MA Applied Linguistics (Distance Learning)

Are you interested in the relationship between language and society?

Do you want to learn more about how vocabulary works and the difference between spoken and written language? 

Our MA in Applied Linguistics is intended for anyone interested in the application of language research to language pedagogy, and for teachers of English who wish to upgrade their professional standing. Studying this programme by distance learning, you will be provided with a set of interactive course materials to complete in part-time, self-study mode over a period of at least 30 months.

We also offer a full-time, on-campus programme over one year. For more information see Applied Linguistics MA.

 
Louise Barnes

Louise Barnes

MA alumna

“I had a really supportive tutor who I could always contact. I also was able to come to Birmingham and do the summer course as a distance learner and I really enjoyed that. I met some great people on the summer course and that was lovely.”

The programme includes six taught modules and a 15,000-word dissertation on a subject of your choice, with one-to-one expert supervision.

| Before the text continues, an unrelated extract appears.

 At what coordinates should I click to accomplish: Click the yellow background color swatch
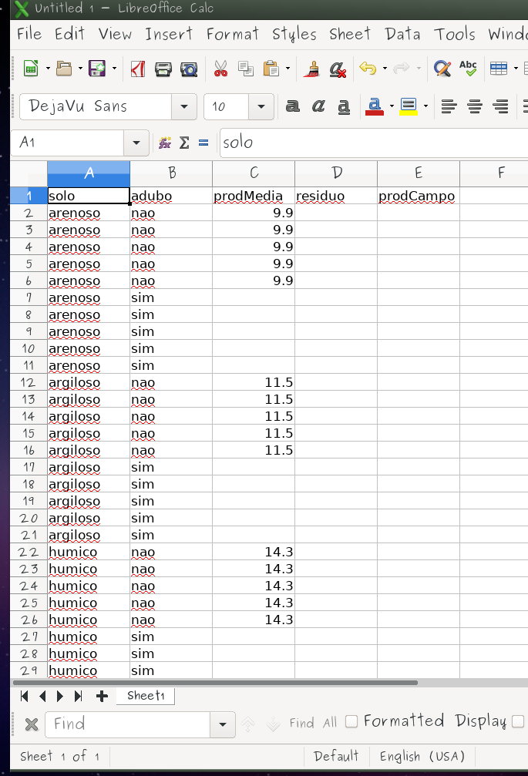[408, 106]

You will study three core modules:

  • Lexis
  • Sociolinguistics
  • Spoken and Written Discourse

You will also be able to choose three optional modules from a wide range, before completing your dissertation. Full module information is available below.

Assessment

All core and optional modules on this course are assessed by written assignment. You will also complete a 15,000-word dissertation.

Application deadlines

The deadline for applications is one calendar month ahead of your desired entry date, to allow adequate time for your application to be processed; see 'how to apply' for further details.

Why study this course

 

  • Flexibility – we have multiple start dates throughout the year so you have the option of choosing when to commence your studies with us. You can study at home, in your own time and at your own pace, so you can combine achieving a qualification with other commitments. You also have the benefit of developing your career without having to leave employment.
  • Real life application – you can begin to apply new knowledge and insights to your working life whilst you are still studying. Many students even choose to tackle work-related topics in their dissertations.
  • Opportunity to attend our summer school – opportunity to attend one of our summer schools in Birmingham, Japan or Korea to learn more about the discipline and meet with academics and other students on the programme.
  • Access to excellent resources – you will have free access to the 450 million-word Bank of English corpus, and to the hardware, software and data resources held at the Centre for Corpus Research. You will also have access to online resources such as the Academic Writing Advisory Service and the Bank of Assessed Work to help with transitioning to postgraduate studies. We also have an extensive and growing range of books and journals available through the University's online library.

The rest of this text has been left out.